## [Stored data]
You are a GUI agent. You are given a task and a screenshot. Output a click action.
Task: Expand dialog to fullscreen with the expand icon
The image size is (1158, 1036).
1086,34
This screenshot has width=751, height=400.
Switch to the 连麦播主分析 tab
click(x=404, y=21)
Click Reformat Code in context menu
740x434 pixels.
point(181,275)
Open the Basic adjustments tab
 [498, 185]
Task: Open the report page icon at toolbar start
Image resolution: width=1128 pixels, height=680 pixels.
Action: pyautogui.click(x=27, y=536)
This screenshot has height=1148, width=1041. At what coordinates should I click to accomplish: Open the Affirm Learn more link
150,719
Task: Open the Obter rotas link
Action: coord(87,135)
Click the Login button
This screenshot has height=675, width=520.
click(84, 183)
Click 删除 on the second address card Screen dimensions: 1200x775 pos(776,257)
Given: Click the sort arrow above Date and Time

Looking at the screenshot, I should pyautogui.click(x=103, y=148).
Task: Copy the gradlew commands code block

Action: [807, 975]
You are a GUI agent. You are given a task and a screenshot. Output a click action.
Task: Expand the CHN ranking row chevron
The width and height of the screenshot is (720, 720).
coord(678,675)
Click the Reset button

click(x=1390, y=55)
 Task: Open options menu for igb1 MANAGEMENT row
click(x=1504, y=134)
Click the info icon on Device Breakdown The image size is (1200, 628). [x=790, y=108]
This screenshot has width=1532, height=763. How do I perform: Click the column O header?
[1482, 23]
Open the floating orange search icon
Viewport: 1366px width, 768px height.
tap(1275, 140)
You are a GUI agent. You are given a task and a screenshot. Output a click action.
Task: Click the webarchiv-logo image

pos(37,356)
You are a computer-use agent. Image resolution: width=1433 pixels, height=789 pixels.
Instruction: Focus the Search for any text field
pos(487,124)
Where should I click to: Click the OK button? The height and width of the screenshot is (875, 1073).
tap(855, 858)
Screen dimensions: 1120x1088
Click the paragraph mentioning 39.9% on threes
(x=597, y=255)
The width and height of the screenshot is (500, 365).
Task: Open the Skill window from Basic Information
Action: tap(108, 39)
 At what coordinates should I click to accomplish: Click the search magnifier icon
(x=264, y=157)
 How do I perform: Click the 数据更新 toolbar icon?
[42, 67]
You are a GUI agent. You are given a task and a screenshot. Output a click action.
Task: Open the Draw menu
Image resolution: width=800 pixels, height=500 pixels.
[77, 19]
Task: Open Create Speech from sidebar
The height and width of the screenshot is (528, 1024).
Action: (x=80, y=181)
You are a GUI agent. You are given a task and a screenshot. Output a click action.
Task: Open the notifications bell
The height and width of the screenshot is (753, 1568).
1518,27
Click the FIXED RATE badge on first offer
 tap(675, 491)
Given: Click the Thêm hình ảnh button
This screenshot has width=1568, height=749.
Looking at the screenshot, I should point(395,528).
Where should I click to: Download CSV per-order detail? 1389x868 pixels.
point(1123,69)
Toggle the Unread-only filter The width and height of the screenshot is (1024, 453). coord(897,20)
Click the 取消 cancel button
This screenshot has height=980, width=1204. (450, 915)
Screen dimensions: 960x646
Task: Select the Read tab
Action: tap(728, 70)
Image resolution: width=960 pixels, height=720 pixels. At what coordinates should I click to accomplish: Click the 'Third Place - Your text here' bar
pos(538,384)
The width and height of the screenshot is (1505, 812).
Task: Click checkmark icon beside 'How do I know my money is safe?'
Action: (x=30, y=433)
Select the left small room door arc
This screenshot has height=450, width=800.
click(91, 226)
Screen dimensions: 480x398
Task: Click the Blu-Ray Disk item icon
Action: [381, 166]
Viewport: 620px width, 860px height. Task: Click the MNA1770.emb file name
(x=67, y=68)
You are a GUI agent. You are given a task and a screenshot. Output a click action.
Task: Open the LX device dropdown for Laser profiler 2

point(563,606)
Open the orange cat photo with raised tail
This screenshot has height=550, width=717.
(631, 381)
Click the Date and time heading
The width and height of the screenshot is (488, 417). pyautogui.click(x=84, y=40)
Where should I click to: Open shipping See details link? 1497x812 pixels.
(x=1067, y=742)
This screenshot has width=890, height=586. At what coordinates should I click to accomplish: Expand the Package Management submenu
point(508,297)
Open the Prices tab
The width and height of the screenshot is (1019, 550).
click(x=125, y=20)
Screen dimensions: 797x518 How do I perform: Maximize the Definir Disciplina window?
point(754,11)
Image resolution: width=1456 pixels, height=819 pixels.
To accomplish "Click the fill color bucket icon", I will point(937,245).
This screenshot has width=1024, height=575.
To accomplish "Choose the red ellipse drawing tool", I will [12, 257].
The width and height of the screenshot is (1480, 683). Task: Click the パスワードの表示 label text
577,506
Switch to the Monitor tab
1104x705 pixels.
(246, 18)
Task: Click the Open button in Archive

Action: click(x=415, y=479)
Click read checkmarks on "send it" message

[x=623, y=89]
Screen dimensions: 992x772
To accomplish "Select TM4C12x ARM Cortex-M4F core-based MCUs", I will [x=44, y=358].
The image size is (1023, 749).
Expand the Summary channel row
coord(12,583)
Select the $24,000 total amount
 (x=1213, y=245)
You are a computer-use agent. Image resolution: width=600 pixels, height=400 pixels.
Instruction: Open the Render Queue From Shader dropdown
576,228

## [Problem to solve]
Set down each entry again, unchanged.

## [Answer to this exercise]
You are a GUI agent. You are given a task and a screenshot. Output a click action.
Task: Expand dialog to fullscreen with the expand icon
The image size is (1158, 1036).
1086,34
This screenshot has width=751, height=400.
Switch to the 连麦播主分析 tab
click(x=404, y=21)
Click Reformat Code in context menu
740x434 pixels.
point(181,275)
Open the Basic adjustments tab
 [498, 185]
Task: Open the report page icon at toolbar start
Image resolution: width=1128 pixels, height=680 pixels.
Action: pyautogui.click(x=27, y=536)
This screenshot has height=1148, width=1041. At what coordinates should I click to accomplish: Open the Affirm Learn more link
150,719
Task: Open the Obter rotas link
Action: coord(87,135)
Click the Login button
This screenshot has height=675, width=520.
click(84, 183)
Click 删除 on the second address card Screen dimensions: 1200x775 pos(776,257)
Given: Click the sort arrow above Date and Time

Looking at the screenshot, I should pyautogui.click(x=103, y=148).
Task: Copy the gradlew commands code block

Action: [807, 975]
You are a GUI agent. You are given a task and a screenshot. Output a click action.
Task: Expand the CHN ranking row chevron
The width and height of the screenshot is (720, 720).
coord(678,675)
Click the Reset button

click(x=1390, y=55)
 Task: Open options menu for igb1 MANAGEMENT row
click(x=1504, y=134)
Click the info icon on Device Breakdown The image size is (1200, 628). [x=790, y=108]
This screenshot has width=1532, height=763. How do I perform: Click the column O header?
[1482, 23]
Open the floating orange search icon
Viewport: 1366px width, 768px height.
tap(1275, 140)
You are a GUI agent. You are given a task and a screenshot. Output a click action.
Task: Click the webarchiv-logo image

pos(37,356)
You are a computer-use agent. Image resolution: width=1433 pixels, height=789 pixels.
Instruction: Focus the Search for any text field
pos(487,124)
Where should I click to: Click the OK button? The height and width of the screenshot is (875, 1073).
tap(855, 858)
Screen dimensions: 1120x1088
Click the paragraph mentioning 39.9% on threes
(x=597, y=255)
The width and height of the screenshot is (500, 365).
Task: Open the Skill window from Basic Information
Action: tap(108, 39)
 At what coordinates should I click to accomplish: Click the search magnifier icon
(x=264, y=157)
 How do I perform: Click the 数据更新 toolbar icon?
[42, 67]
You are a GUI agent. You are given a task and a screenshot. Output a click action.
Task: Open the Draw menu
Image resolution: width=800 pixels, height=500 pixels.
[77, 19]
Task: Open Create Speech from sidebar
The height and width of the screenshot is (528, 1024).
Action: (x=80, y=181)
You are a GUI agent. You are given a task and a screenshot. Output a click action.
Task: Open the notifications bell
The height and width of the screenshot is (753, 1568).
1518,27
Click the FIXED RATE badge on first offer
 tap(675, 491)
Given: Click the Thêm hình ảnh button
This screenshot has width=1568, height=749.
Looking at the screenshot, I should point(395,528).
Where should I click to: Download CSV per-order detail? 1389x868 pixels.
point(1123,69)
Toggle the Unread-only filter The width and height of the screenshot is (1024, 453). coord(897,20)
Click the 取消 cancel button
This screenshot has height=980, width=1204. (450, 915)
Screen dimensions: 960x646
Task: Select the Read tab
Action: tap(728, 70)
Image resolution: width=960 pixels, height=720 pixels. At what coordinates should I click to accomplish: Click the 'Third Place - Your text here' bar
pos(538,384)
The width and height of the screenshot is (1505, 812).
Task: Click checkmark icon beside 'How do I know my money is safe?'
Action: (x=30, y=433)
Select the left small room door arc
This screenshot has height=450, width=800.
click(91, 226)
Screen dimensions: 480x398
Task: Click the Blu-Ray Disk item icon
Action: [381, 166]
Viewport: 620px width, 860px height. Task: Click the MNA1770.emb file name
(x=67, y=68)
You are a GUI agent. You are given a task and a screenshot. Output a click action.
Task: Open the LX device dropdown for Laser profiler 2

point(563,606)
Open the orange cat photo with raised tail
This screenshot has height=550, width=717.
(631, 381)
Click the Date and time heading
The width and height of the screenshot is (488, 417). pyautogui.click(x=84, y=40)
Where should I click to: Open shipping See details link? 1497x812 pixels.
(x=1067, y=742)
This screenshot has width=890, height=586. At what coordinates should I click to accomplish: Expand the Package Management submenu
point(508,297)
Open the Prices tab
The width and height of the screenshot is (1019, 550).
click(x=125, y=20)
Screen dimensions: 797x518 How do I perform: Maximize the Definir Disciplina window?
point(754,11)
Image resolution: width=1456 pixels, height=819 pixels.
To accomplish "Click the fill color bucket icon", I will point(937,245).
This screenshot has width=1024, height=575.
To accomplish "Choose the red ellipse drawing tool", I will [12, 257].
The width and height of the screenshot is (1480, 683). Task: Click the パスワードの表示 label text
577,506
Switch to the Monitor tab
1104x705 pixels.
(246, 18)
Task: Click the Open button in Archive

Action: click(x=415, y=479)
Click read checkmarks on "send it" message

[x=623, y=89]
Screen dimensions: 992x772
To accomplish "Select TM4C12x ARM Cortex-M4F core-based MCUs", I will [x=44, y=358].
The image size is (1023, 749).
Expand the Summary channel row
coord(12,583)
Select the $24,000 total amount
 (x=1213, y=245)
You are a computer-use agent. Image resolution: width=600 pixels, height=400 pixels.
Instruction: Open the Render Queue From Shader dropdown
576,228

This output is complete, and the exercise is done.